The following ten principles are the culmination of the prayer and work of a task force of Christian leaders convened by Wesley Willmer to address the nature of biblical stewardship and fundraising.

Christian leaders, including development staff, who believe in the Gospel of Jesus Christ and choose prayerfully to pursue eternal kingdom values (Mt. 6:19-21), will seek to identify the sacred kingdom resources of God’s economy within this simple list of ten principles:

1. God, the creator (Gen. 1) and sustainer of all things (Col. 1:17) and the One “who works within us to accomplish far more than we can ask or imagine” (Eph. 3:20), is a God of infinite abundance (Ps. 50:10-11) and grace (2 Cor. 9:8).

2. Acknowledging the primacy of the Gospel (Rom. 1:16) as our chief treasure (Mt. 13:44), Christians are called to lives of stewardship, as managers of all that God has entrusted to them (1 Cor. 4:1-2).

3. A Christian’s attitude toward possessions on earth is important to God (Mt. 6:24), and there is a vital link between how believers utilize earthly possessions (as investments in God’s kingdom) and the eternal rewards that believers receive (Phil. 4:17).

4. God entrusts possessions to Christians and holds them accountable for their use, as a tool to grow God’s eternal kingdom, as a test of the believer’s faithfulness to God, and as a trademark that their lives reflect Christ’s values (Lk. 16:1-9).

5. From God’s abounding grace, Christians’ giving reflects their gratitude for what God has provided and involves growing in an intimate faith relationship with Christ as Lord of their lives (Mk. 12:41-44).

6. Because giving is a worshipful, obedient act of returning to God from what has been provided (1 Chron. 29:10-14), Christian fundraisers should hold a conviction that, in partnership with the church, they have an important role in the spiritual maturation of believers (James 3:1).

7. The primary role of Christian fundraisers is to advance and facilitate a believer’s faith in and worship of God through a Christ-centered understanding of stewardship that is solidly grounded on Scripture (2 Tim. 3:16).

8. Recognizing it is the work of the Holy Spirit that prompts Christians to give (In. 15:4-5) (often through fundraising techniques) (2 Cor. 9:5-7, Neh. 1:4-11), fundraisers and/ or organizations must never manipulate or violate their sacred trust with ministry partners.

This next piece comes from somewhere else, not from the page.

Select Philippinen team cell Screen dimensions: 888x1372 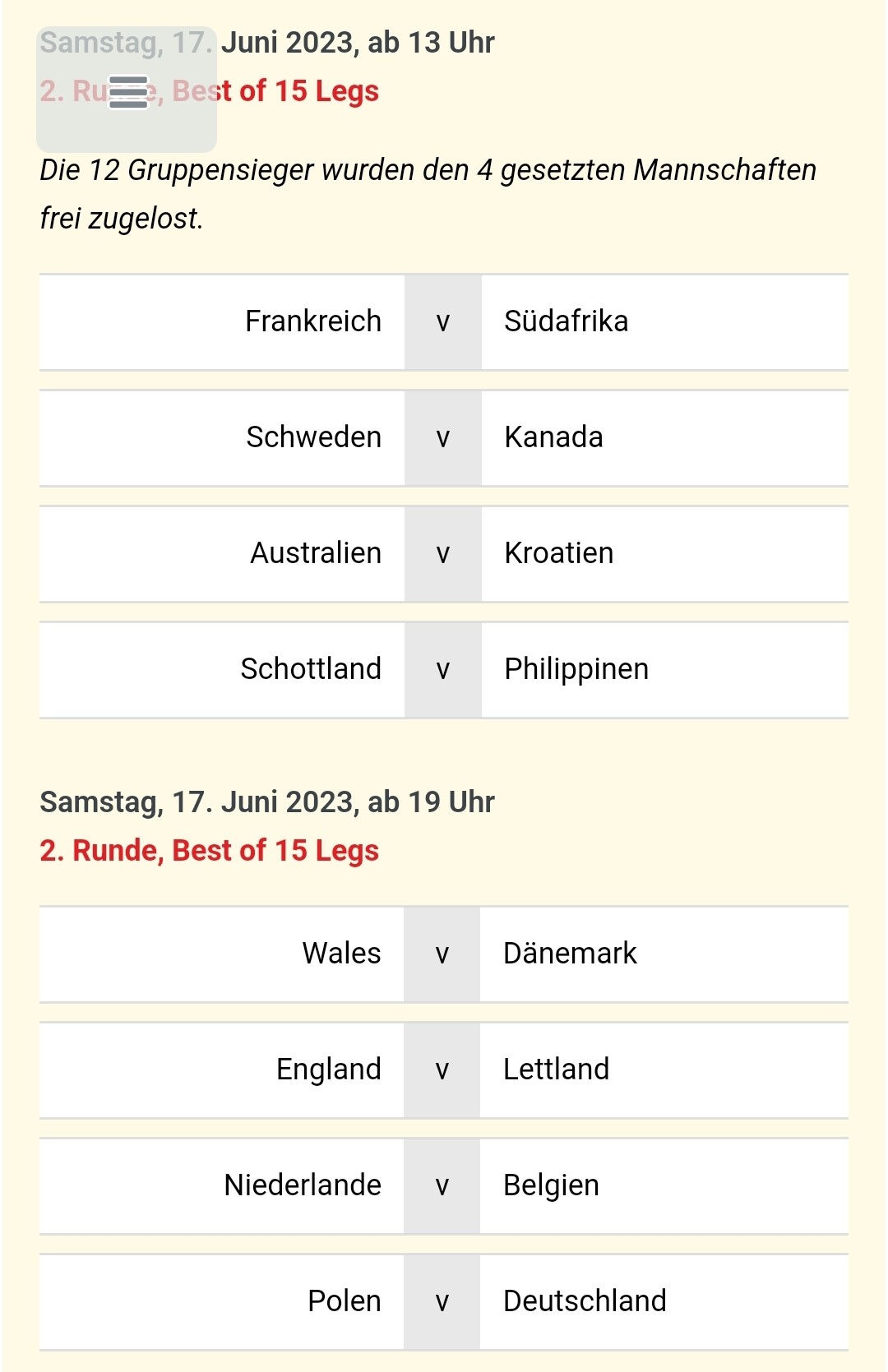(576, 669)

9. An eternal, God-centered worldview promotes cooperation, rather than competition, among organizations, and places the giver’s relationship to God above the ministry’s agenda (2 Cor. 4:16-18).

10. In our materialistic, self-centered culture, Christian leaders should acknowledge that there is a great deal of unclear thinking about possessions, even among believers, and that an eternal kingdom perspective will often seem like foolish nonsense (1 Cor. 2:14) to those who rely on earthly kingdom worldview techniques (1 Cor. 2:1-5).

When these principles are implemented, that rely on God changing hearts more than on human methods, the resulting joy-filled generosity of believers will fully fund God’s work here on earth (Ex. 36:6-7).

A note from the editor

In 2003, noting that Christian organizations tended to use secular fundraising methods with little consideration of whether those practices were consistent with God’s Word, I convened a national task force under the joint auspices of the Christian Stewardship Association (now the Christian Leadership Alliance, CLA) and the Evangelical Council for Financial Accountability (ECFA) to address this concern. The task force consisted of twenty-three Christian leaders, including three with experience as seminary presidents.[i]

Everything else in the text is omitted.